La musique y est pour beaucoup, mais surtout c’est la voix de Jean Musy qui porte ce film sans image. Une voix douce et presque envoutante. Le film Louis Braille, l’enfant lumière est particulièrement poignant, et quand il se termine et que la lumière revient, c’est une Anne-Marie David très émue qui reprend la parole et qui parle de son projet. On a retrouvé Anne-Marie comme on l’aime, pétillante et passionnée. Elle défend ce projet avec enthousiasme. Elle s’est investie dans l’écriture du film avec ardeur, ne prétendant pas faire œuvre d’historienne ou d’auteur, mais voulant faire entendre l’enfant, l’adolescent, au milieu de cette vie qui a priori aurait dû le détruire et qui finalement l’a construit pour l’amener à se dépenser sans compter, dépasser ses limites et offrir aux personnes aveugles la possibilité de savoir et de lire. Elle remercia aussi chaleureusement Jean Musy, qui a donné du lyrisme et de la profondeur, bref la vie, à ce petit garçon.

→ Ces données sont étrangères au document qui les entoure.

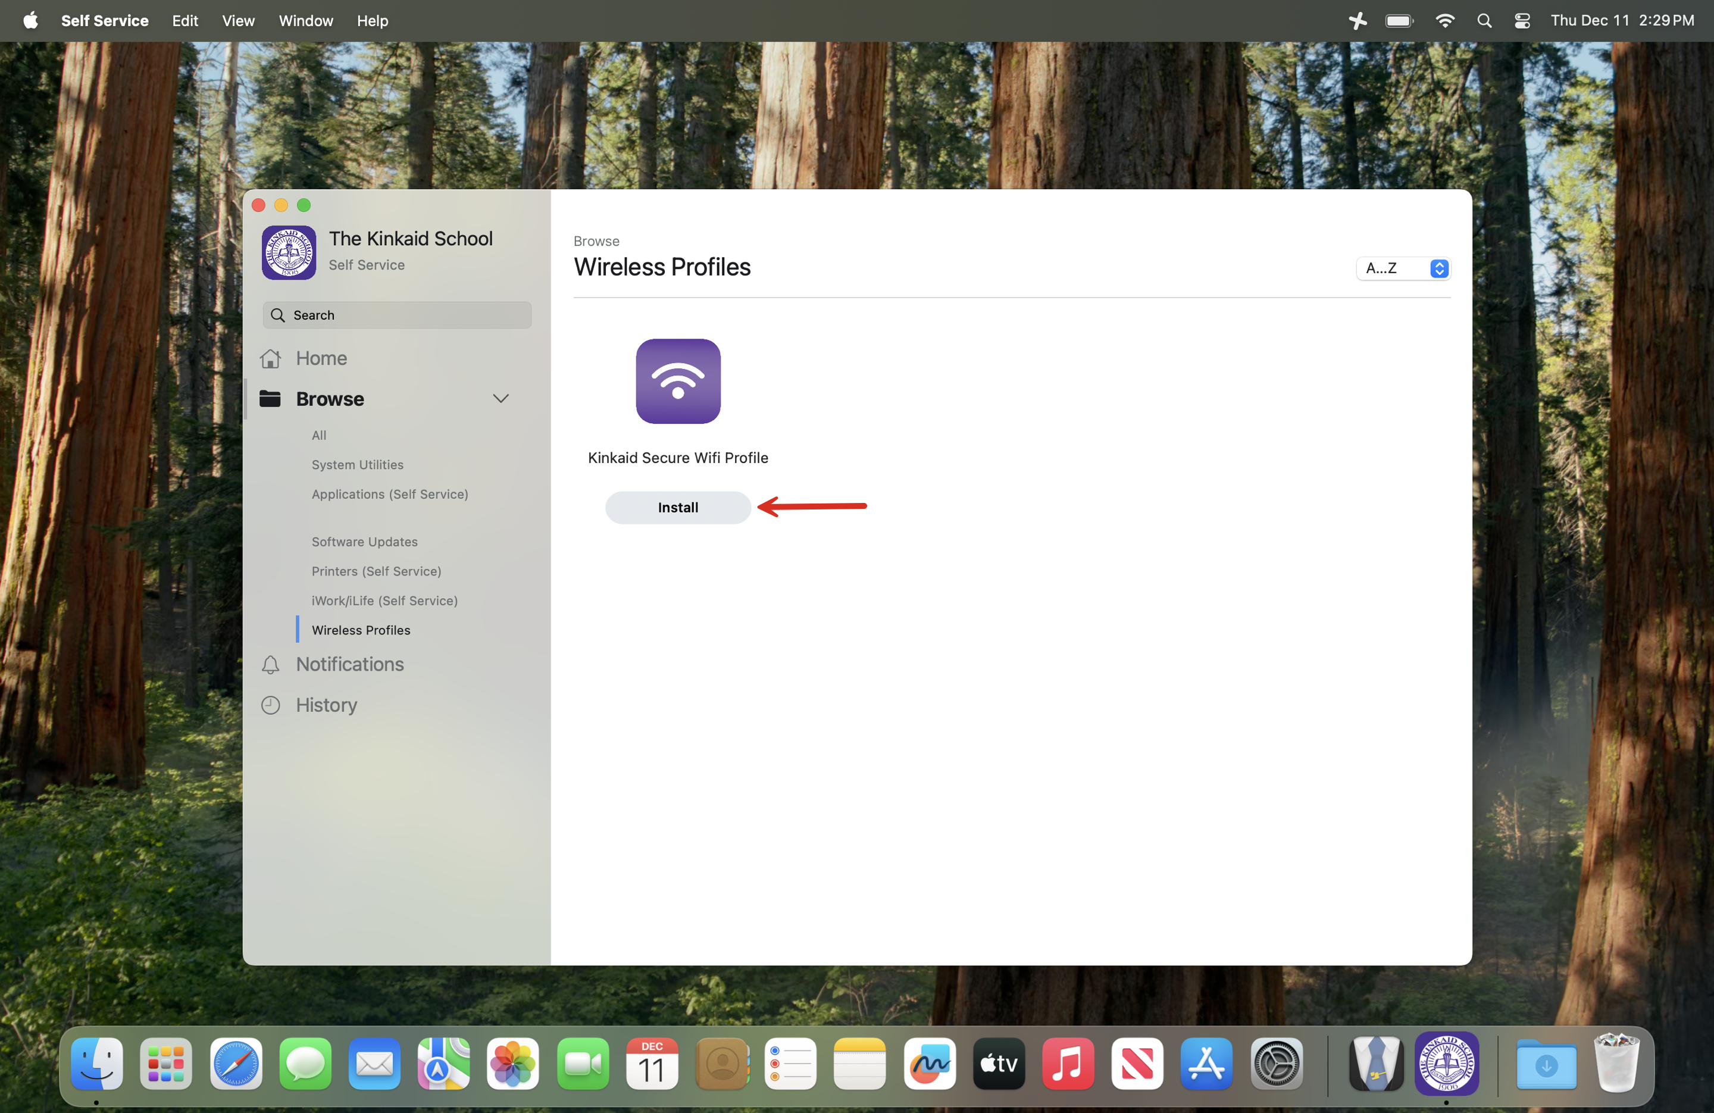Viewport: 1714px width, 1113px height.
Task: Click the Spotlight search icon
Action: 1484,21
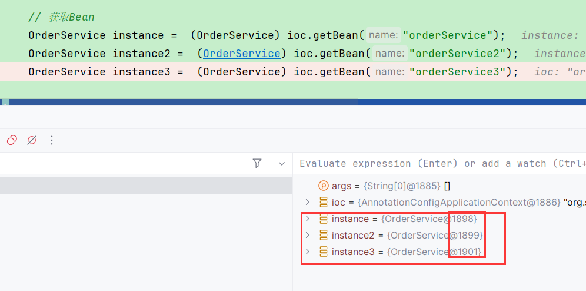Follow the underlined OrderService link in code
Image resolution: width=586 pixels, height=291 pixels.
(x=241, y=54)
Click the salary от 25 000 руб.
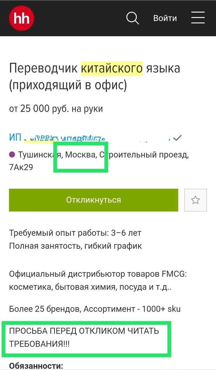The image size is (216, 370). click(x=56, y=109)
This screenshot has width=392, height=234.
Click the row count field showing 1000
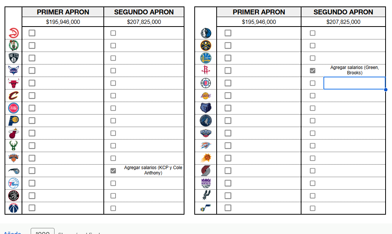42,232
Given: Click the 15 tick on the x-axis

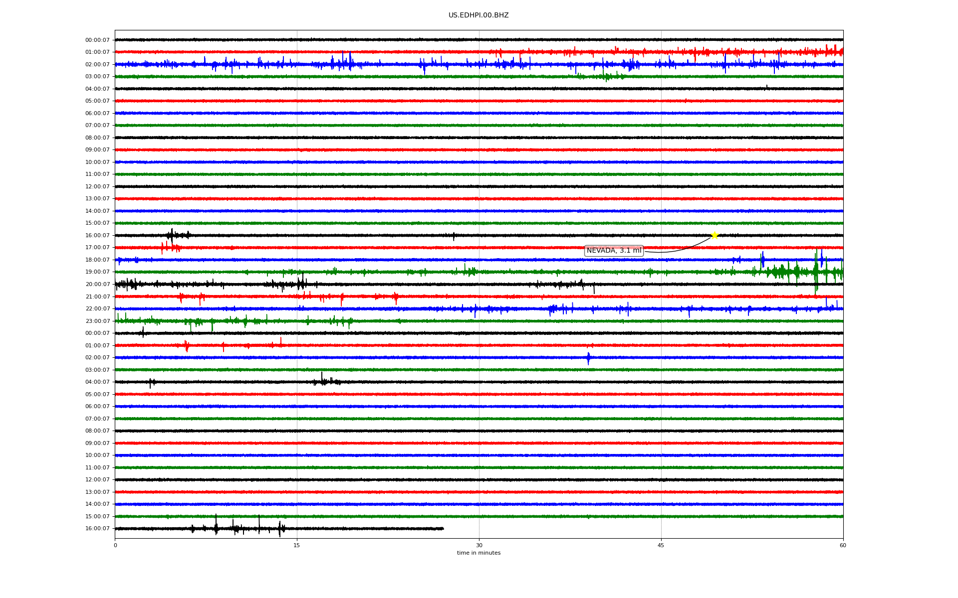Looking at the screenshot, I should (297, 545).
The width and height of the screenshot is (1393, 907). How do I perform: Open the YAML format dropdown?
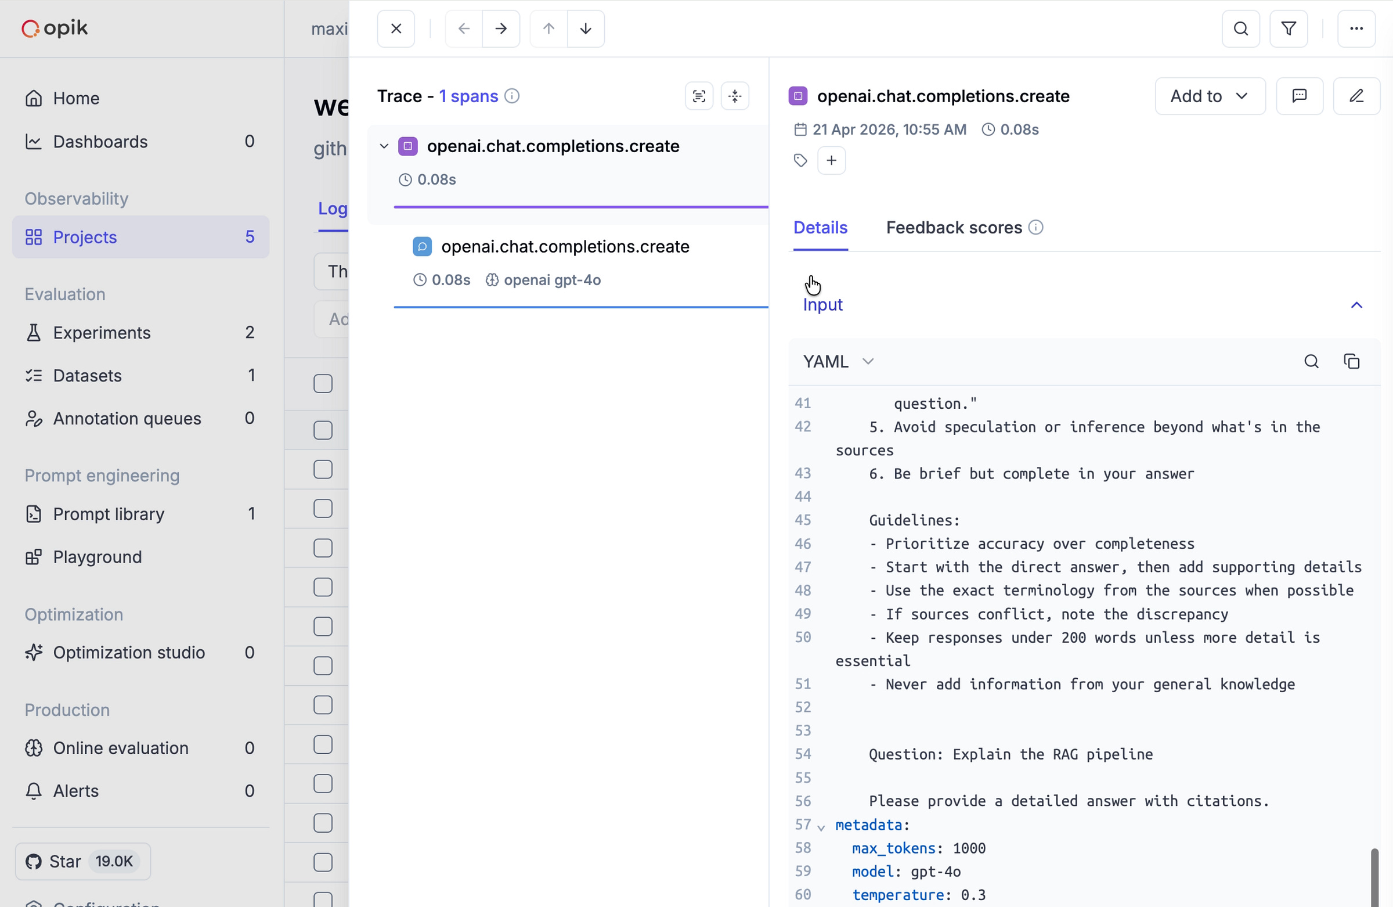point(838,361)
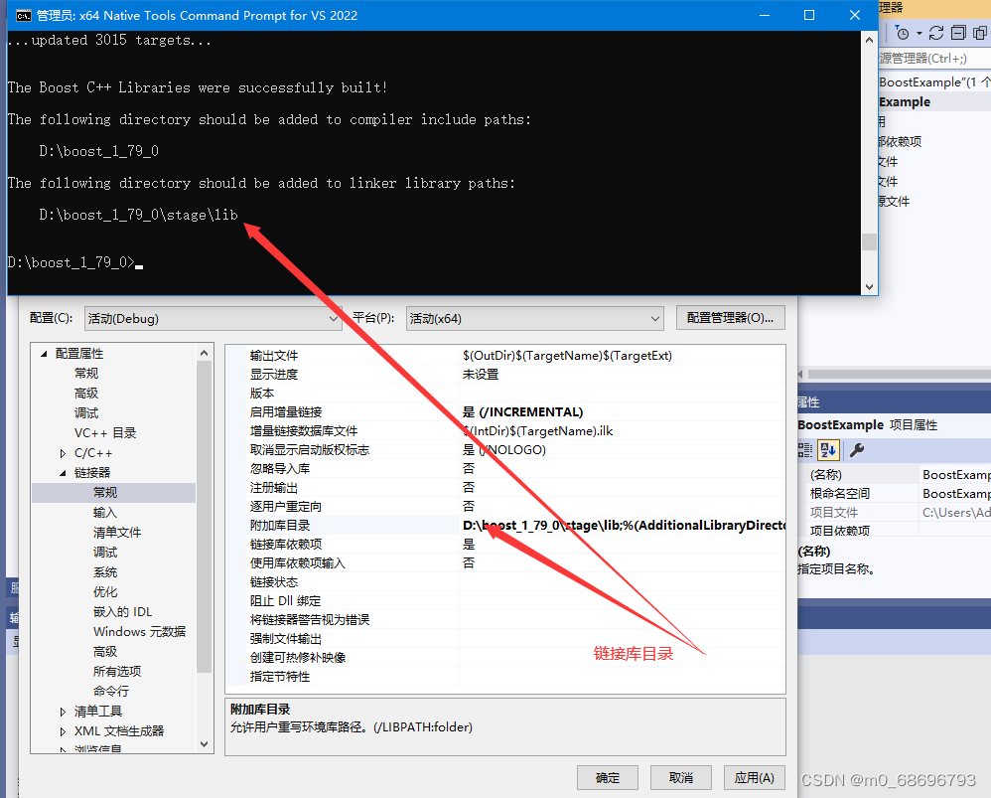Apply changes with the 应用 button

pyautogui.click(x=754, y=777)
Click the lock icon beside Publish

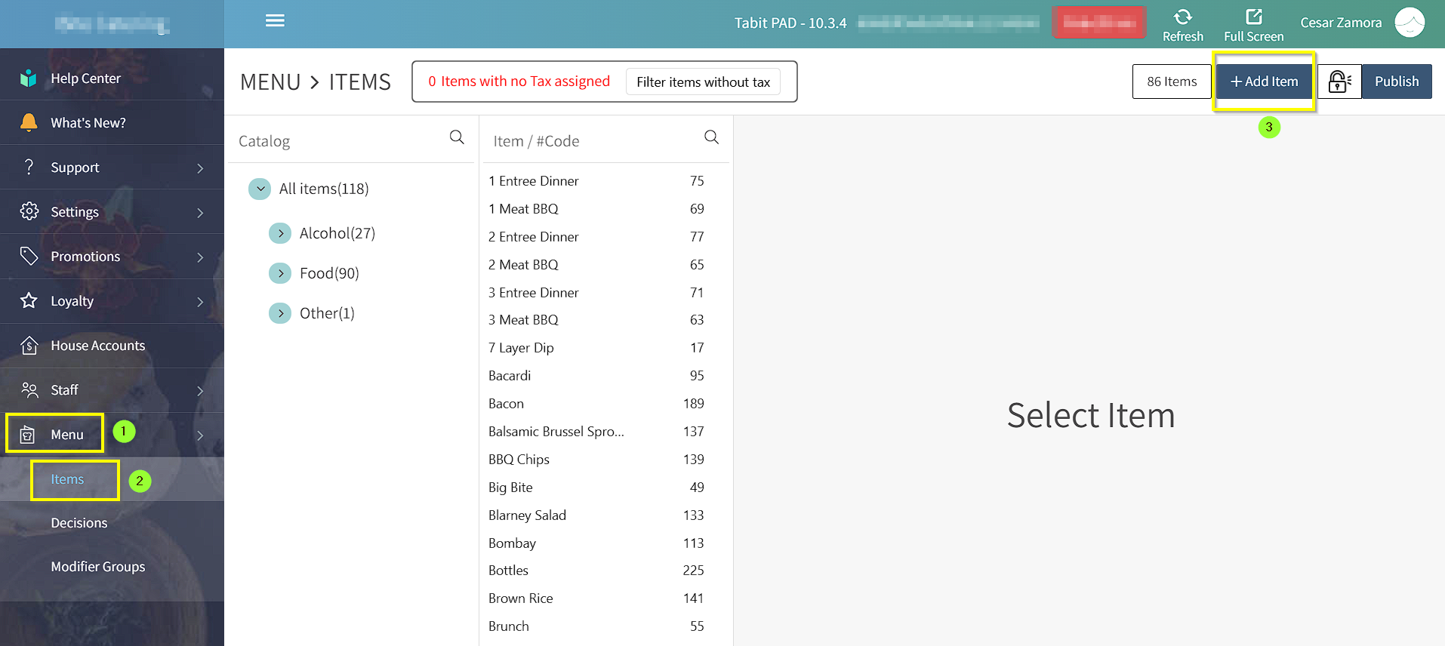point(1339,82)
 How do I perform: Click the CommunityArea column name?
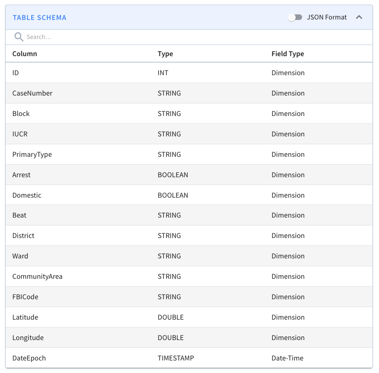click(37, 277)
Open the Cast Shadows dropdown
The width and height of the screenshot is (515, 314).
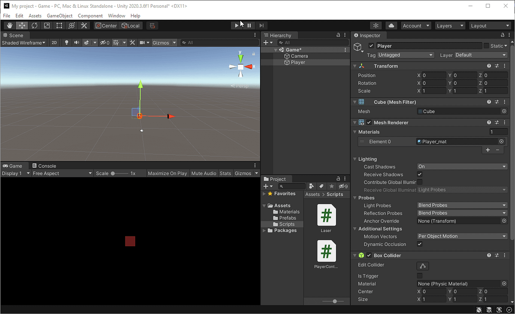[x=462, y=166]
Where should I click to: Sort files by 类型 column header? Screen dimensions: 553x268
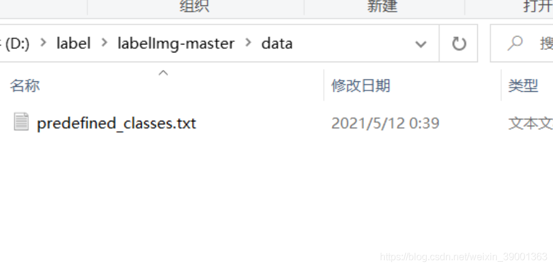click(x=523, y=86)
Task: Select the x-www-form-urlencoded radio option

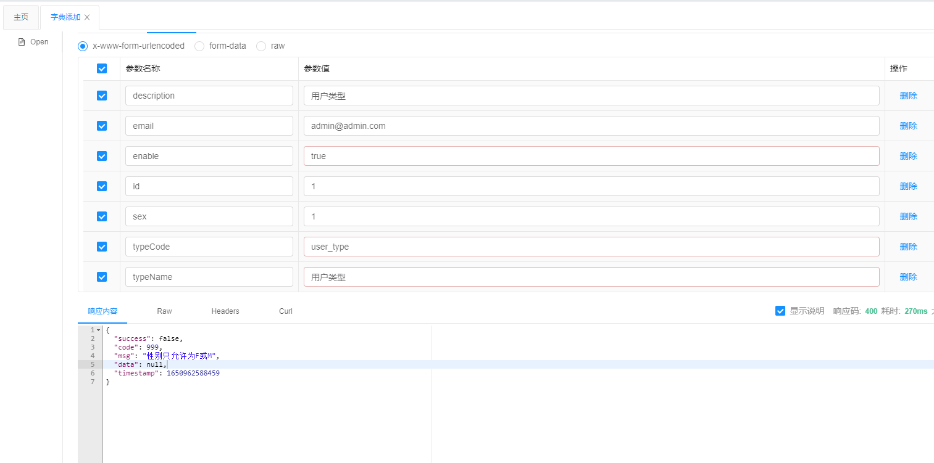Action: coord(83,46)
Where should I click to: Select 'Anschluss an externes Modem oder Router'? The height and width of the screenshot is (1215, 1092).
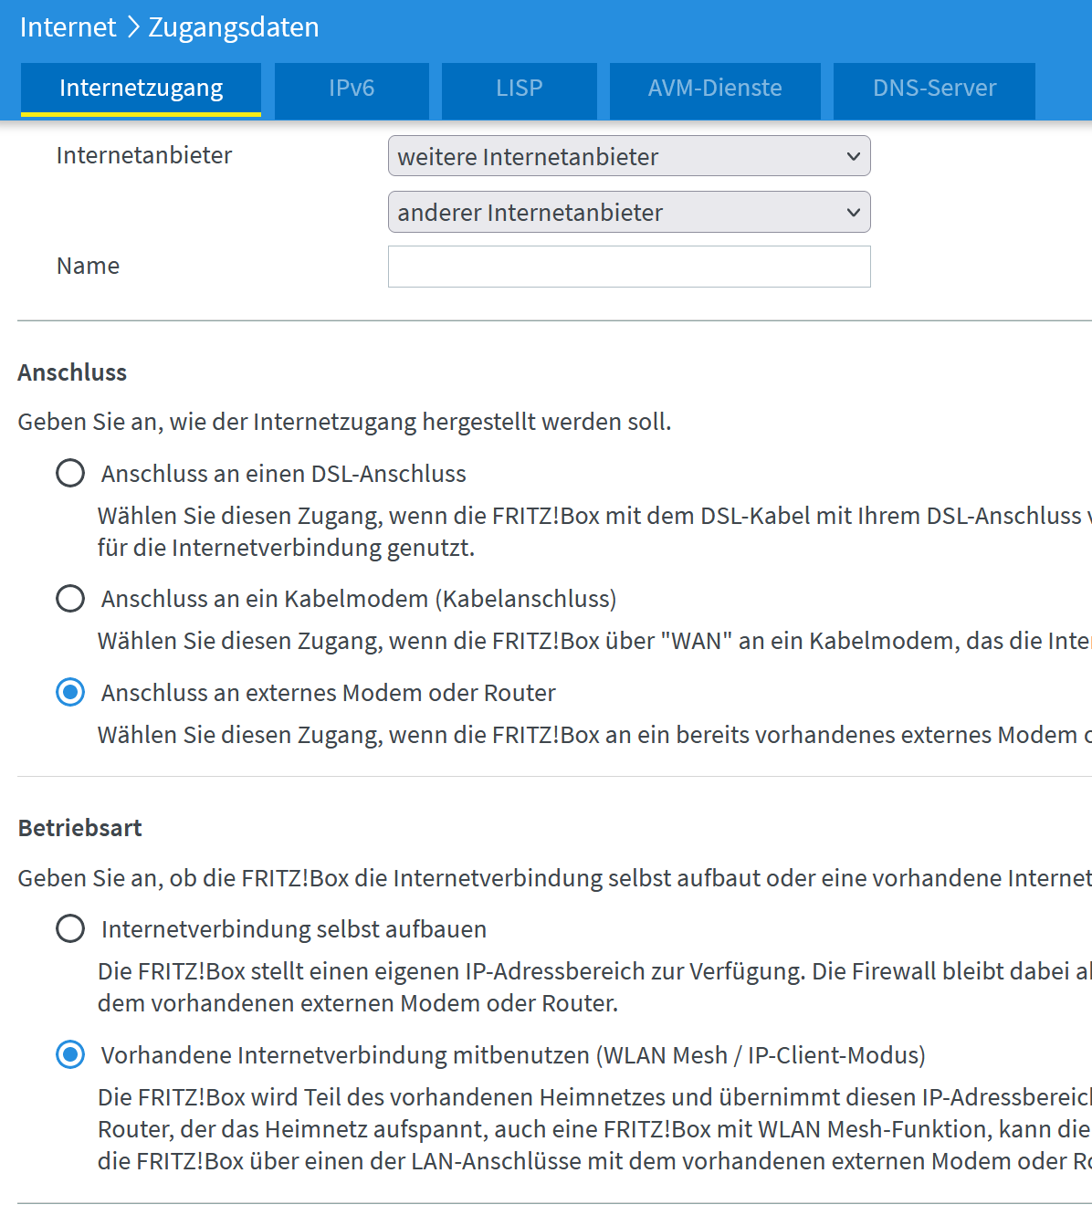pos(70,692)
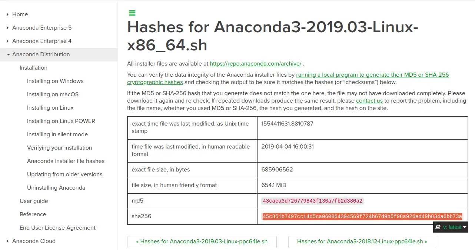This screenshot has height=250, width=475.
Task: Open the "End User License Agreement"
Action: tap(57, 227)
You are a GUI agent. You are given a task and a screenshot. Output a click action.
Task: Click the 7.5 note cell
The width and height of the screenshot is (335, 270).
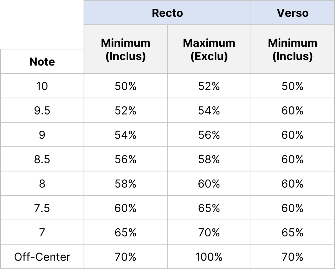(x=42, y=208)
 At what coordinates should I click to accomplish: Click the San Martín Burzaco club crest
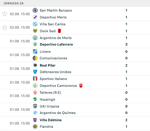pyautogui.click(x=35, y=10)

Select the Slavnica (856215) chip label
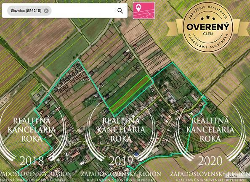[x=26, y=11]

Parmi les invités les réactions sont très favorables. Ségolène Neuville, Secrétaire d’État chargée des Personnes handicapées et de la Lutte contre l’exclusion, était présente et a déclaré avoir fait un voyage comme quand on va voir un bon film, et que cette expérience, très sensorielle, finalement lui semble assez naturelle. Bref elle se dit prête à retenter l’expérience. Serge Moati, célèbre journaliste et réalisateur français, dit avoir vécu un moment très fort, car ce n’est pas seulement un film, mais c’est surtout un bon film qu’il a imaginé dans sa tête et qu’il voyait Louis Braille, bercé par la voix de Jean Musy, une voix de poète. Je ne savais pas qu’on pouvait pleurer sous un bandeau avoua-t-il très ému, ajoutant Une barrière a été franchie entre mon monde à moi et celui des non-voyants. Beaucoup d’émotion aussi pour Vincent Michel, président de la Fédération des Aveugles de France, qui en profita pour rappeler que les aveugles continuent d’être exclus de la société et continuent de subir des discriminations notamment à l’ère du numérique. Ainsi le budget qui permettrait le financement des projets permettant aux aveugles de France d’avoir accès à internet ne serait même pas le budget du PSG, ni même le salaire de Zlatan. Enfin, Chantal Rubio, Présidente de l’association Pourquoi Pas Moi, nous a raconté le jour elle a vu débouler Anne-Marie David dans son bureau, et comment le dynamisme et la volonté d’Anne-Marie l’ont convaincue de participer à l’aventure, persuadée du bien-fondé du concept de Mon Cinéma Sans Image.

Dans un court entretien Anne-Marie David nous a confié qu’il y a eu un avant, il y aura un après, et il y aura une vraie suite, parce que tous les partenaires du projet sont prêts à nous aider, et à faire découvrir ce cinéma très particulier, ce cinéma des non- voyants qui nous invitent dans leur cinéma, et non plus l’inverse. Ce n’est qu’un début.

Plusieurs dates sont annoncées. Troyes, le 5 novembre, et le même mois le festival du cinéma d’Aubenas, puis Saint-Priest en janvier, et le festival de Luchon en février. Ce que je veux, dit Anne-Marie, c’est que les gens me contactent et me disent qu’ils veulent tenter l’expérience avec nous. Mais surtout Anne-Marie souhaite que ce soit un cinéma mixte, avec des voyants et des non-voyants, parce que l’expérience et l’échange sont bien plus forts lorsque les deux formes de vision se confrontent, mais dans le partage. La force du cinéma sans image s’est de savoir comment votre voisin non voyant a vu le film ajoute-t-elle. Il y a cette notion, on est tous quelque part un jour un handicapé de quelque chose, les non-voyants avec notre cinéma à nous gens ordinaires, voyants, et nous les gens ordinaires quand nous devenons handicapés dans le cinéma des personnes non-voyantes conclut-elle.